Die Materialart ist wichtig für die komplette Behandlung. Zwar gibt es preiswerte Bezüge aus Kunstleder/PVC, allerdings besitzen jene eine weniger angenehme Haptik, haben einen Eigengeruch aufgrund der vorhandenen Weichmacher und werden von manchen Patienten als unangenehm empfunden. Das gängige Polyurethan ist im Gegensatz äußerst pflegeleicht, resistent gegen Ölflecken und frei von jeglichen Geruchsbildungen. Bedingt durch die wachsende Nachfrage werden diese Modelle mittlerweile immer preiswerter.

6. Dicke oder dünne Polsterung?

Diese Streitfrage lässt sich nicht pauschal beantworten. Als Richtlinie gilt, solange die Liege stationär genutzt wird, sollte sie eine etwa 6 cm dicke Polsterung haben, um die Patienten bequem zu lagern und den Bewegungen der Massage standzuhalten.
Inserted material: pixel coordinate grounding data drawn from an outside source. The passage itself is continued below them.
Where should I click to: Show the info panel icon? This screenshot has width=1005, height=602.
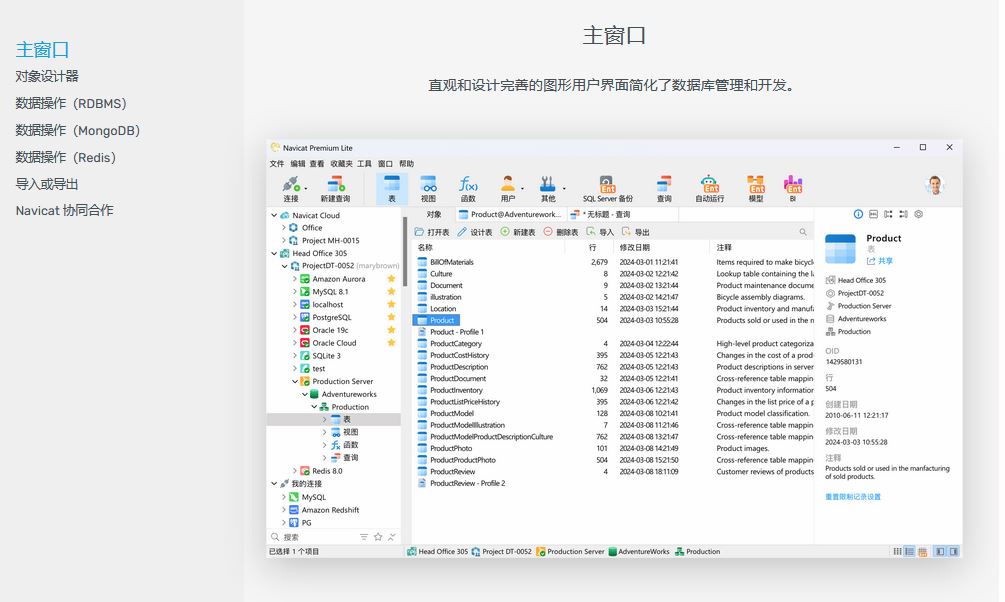(x=858, y=214)
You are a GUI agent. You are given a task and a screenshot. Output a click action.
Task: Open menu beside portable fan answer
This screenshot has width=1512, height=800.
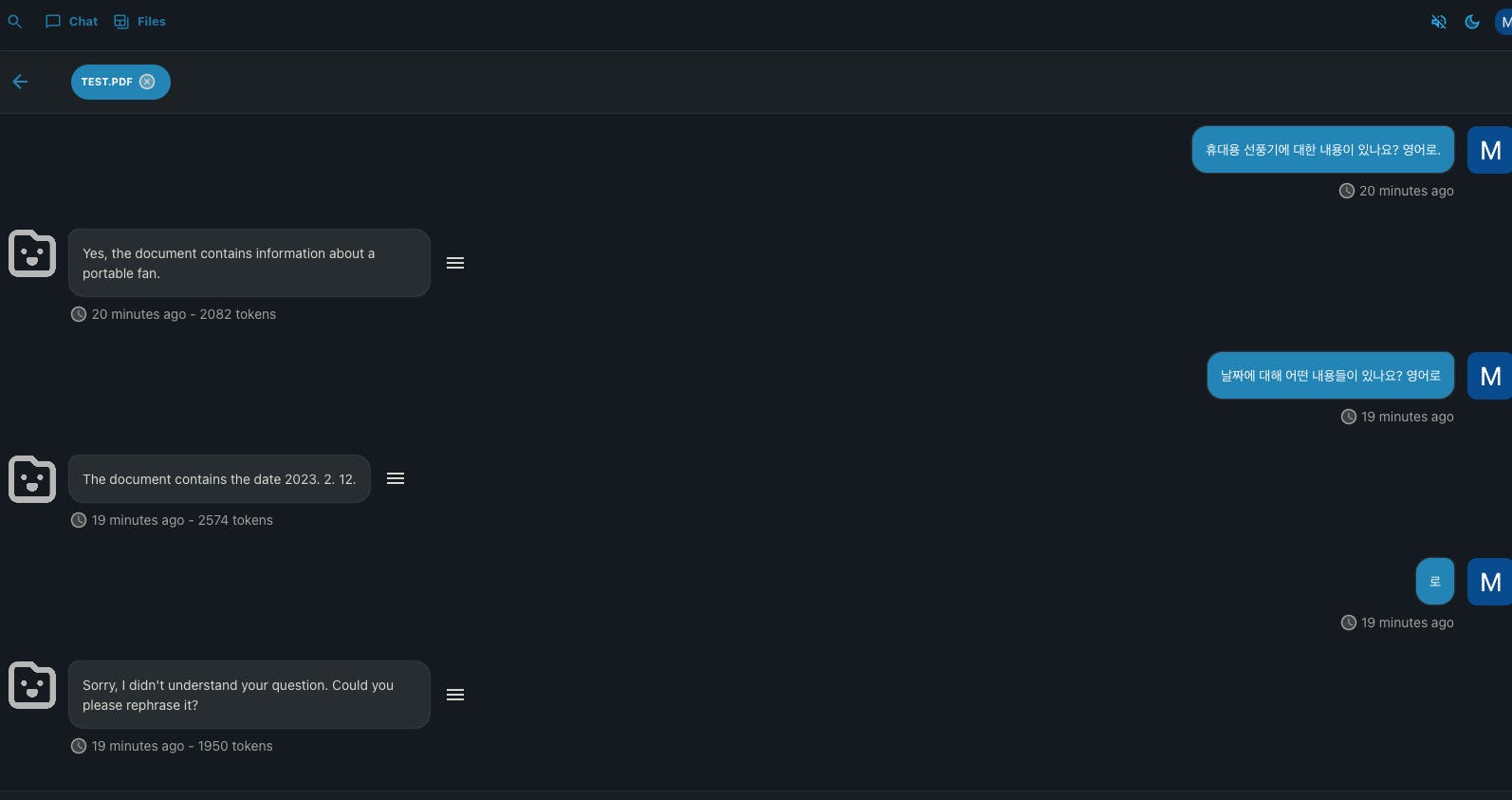coord(455,263)
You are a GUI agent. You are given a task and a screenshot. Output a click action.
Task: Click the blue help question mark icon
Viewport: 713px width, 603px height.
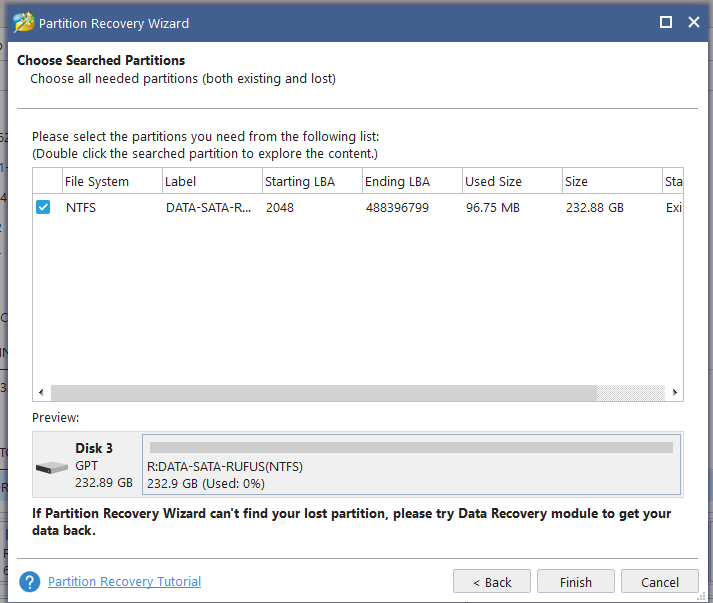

Kommt der Artikel aber als mobile Version zum Einsatz, wären 4 cm ausreichend, denn normalerweise verweilen die Kunden hier weniger lange auf dem Produkt. Der Polsterwerkstoff sollte stets Schaumstoff sein, weil er sich in Abhängigkeit von der Be- und Entlastung zusammenzieht/ausdehnt. Dadurch bleibt eine langfristige Funktionalität erhalten.

Ein zusätzliches Kriterium wäre auch die Materialdichte, die in etwa 20-25 kg pro m3 besitzen muss. Ferner braucht die Liege eine hohe Stabilität, weswegen der Therapeut auf ein entsprechend ausgeprägtes dynamisches Belastungsgewicht achten sollte. Statisch muss die Massageliege weniger belastbar sein, da die Behandlung fortwährende Bewegungen voraussetzt. Eine solide Verarbeitung, ein namhafter Hersteller und auf Wunsch eine lückenlose Beratung ergänzen dann die Anschaffung. Das Interesse darf allerdings nicht auf den Vorlieben des Masseurs liegen, sondern sollte das Wohlbefinden des Patienten zum Ziel haben.

Am Ende empfiehlt es sich daraufhin, eine Massageliege zu kaufen, die den eigenen Erwartungen, den allgemeinen Vorgaben, Patientenbedürfnissen und den Behandlungstechniken gleichermaßen gerecht werden kann.